↓

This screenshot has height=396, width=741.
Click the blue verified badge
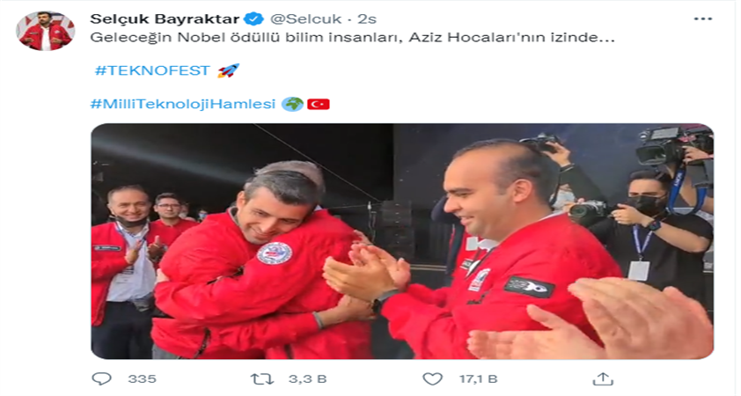tap(253, 18)
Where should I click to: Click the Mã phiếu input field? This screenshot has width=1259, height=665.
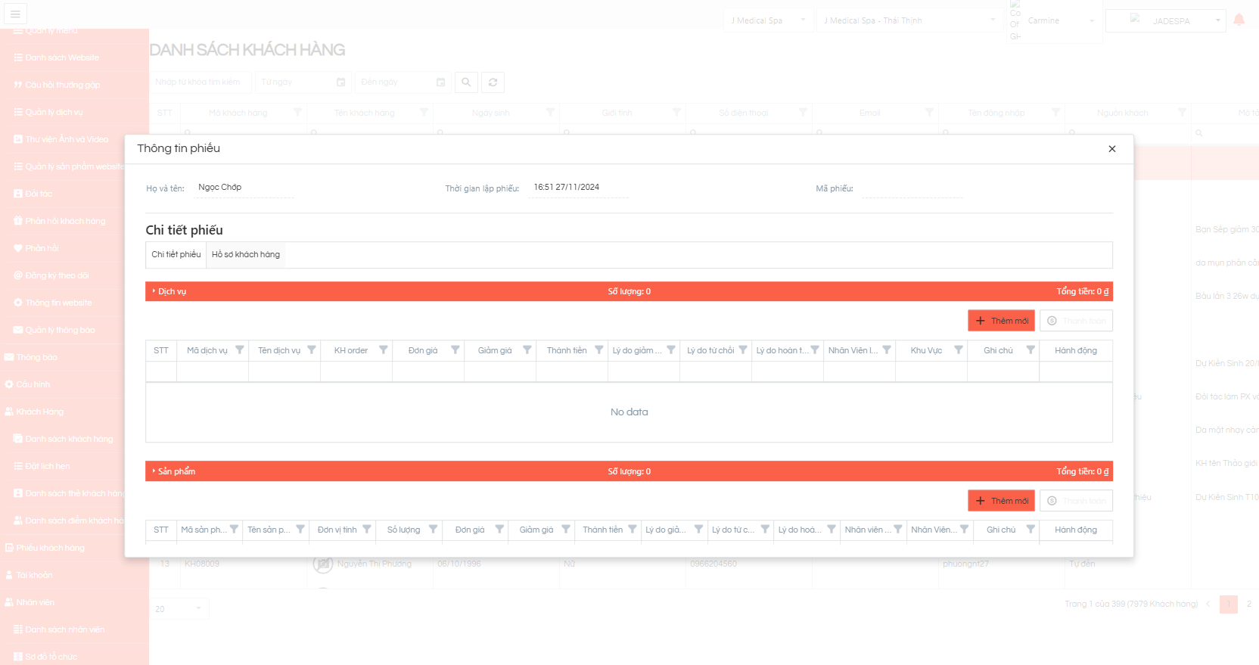(911, 188)
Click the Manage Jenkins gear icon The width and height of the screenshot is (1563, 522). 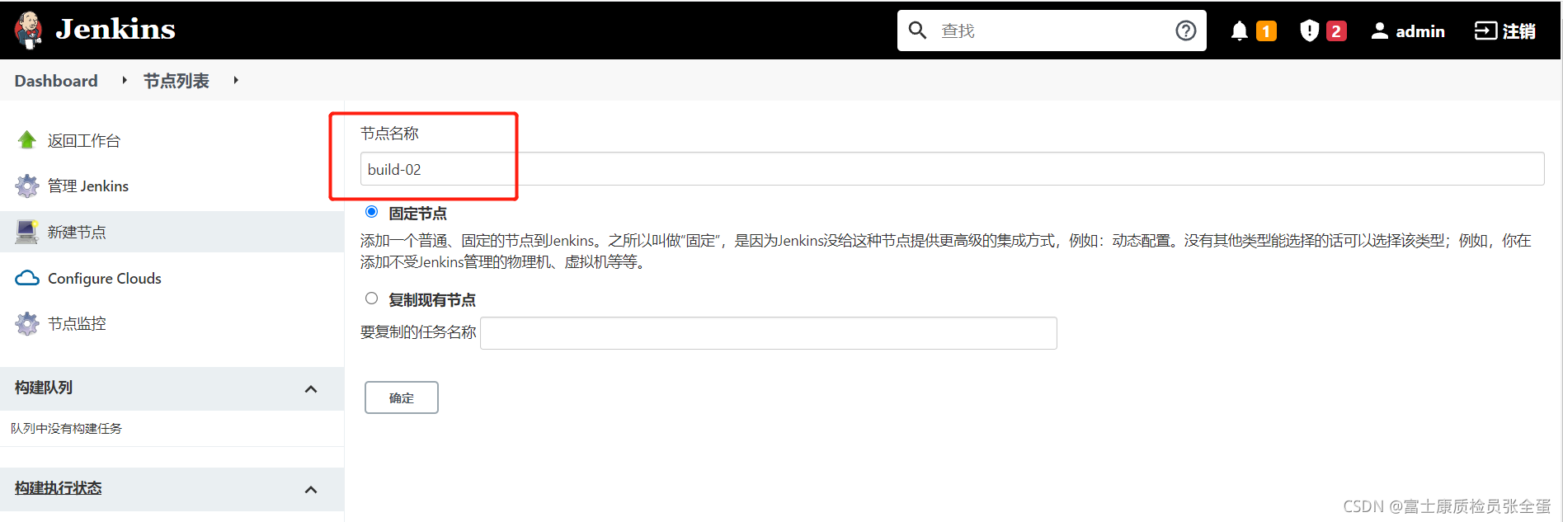click(27, 186)
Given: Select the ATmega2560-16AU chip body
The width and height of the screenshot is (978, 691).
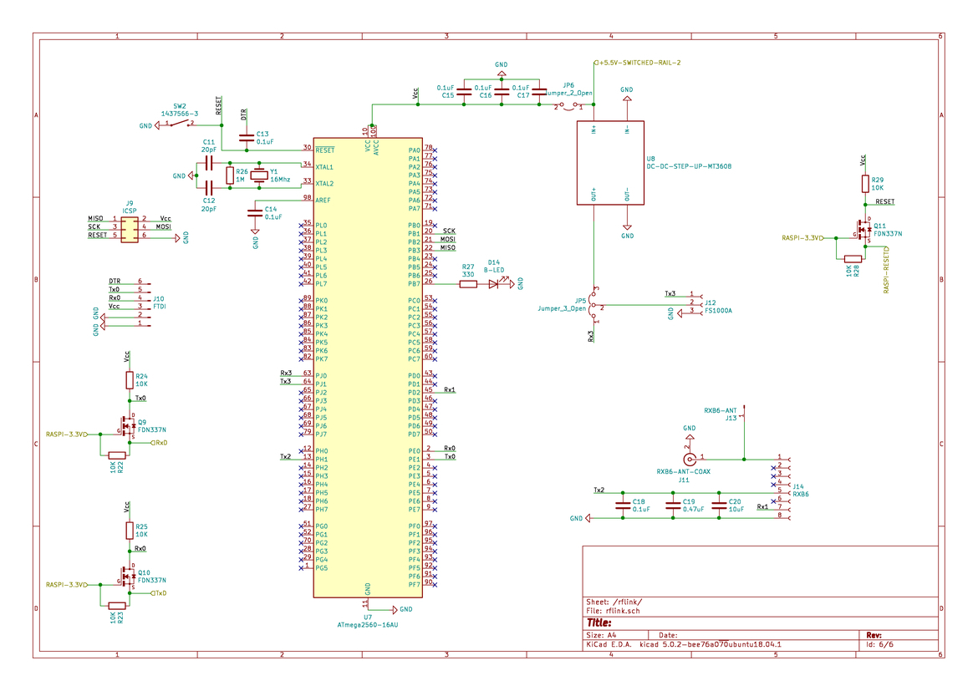Looking at the screenshot, I should pos(368,368).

↑

EXERCISE:
Give back the lines from the one containing "The width and height of the screenshot is (978, 691)." through the last line of the records above exactly as they appear, both included, and no pictures.

WRITTEN ANSWER:
The width and height of the screenshot is (978, 691).
Looking at the screenshot, I should pos(368,368).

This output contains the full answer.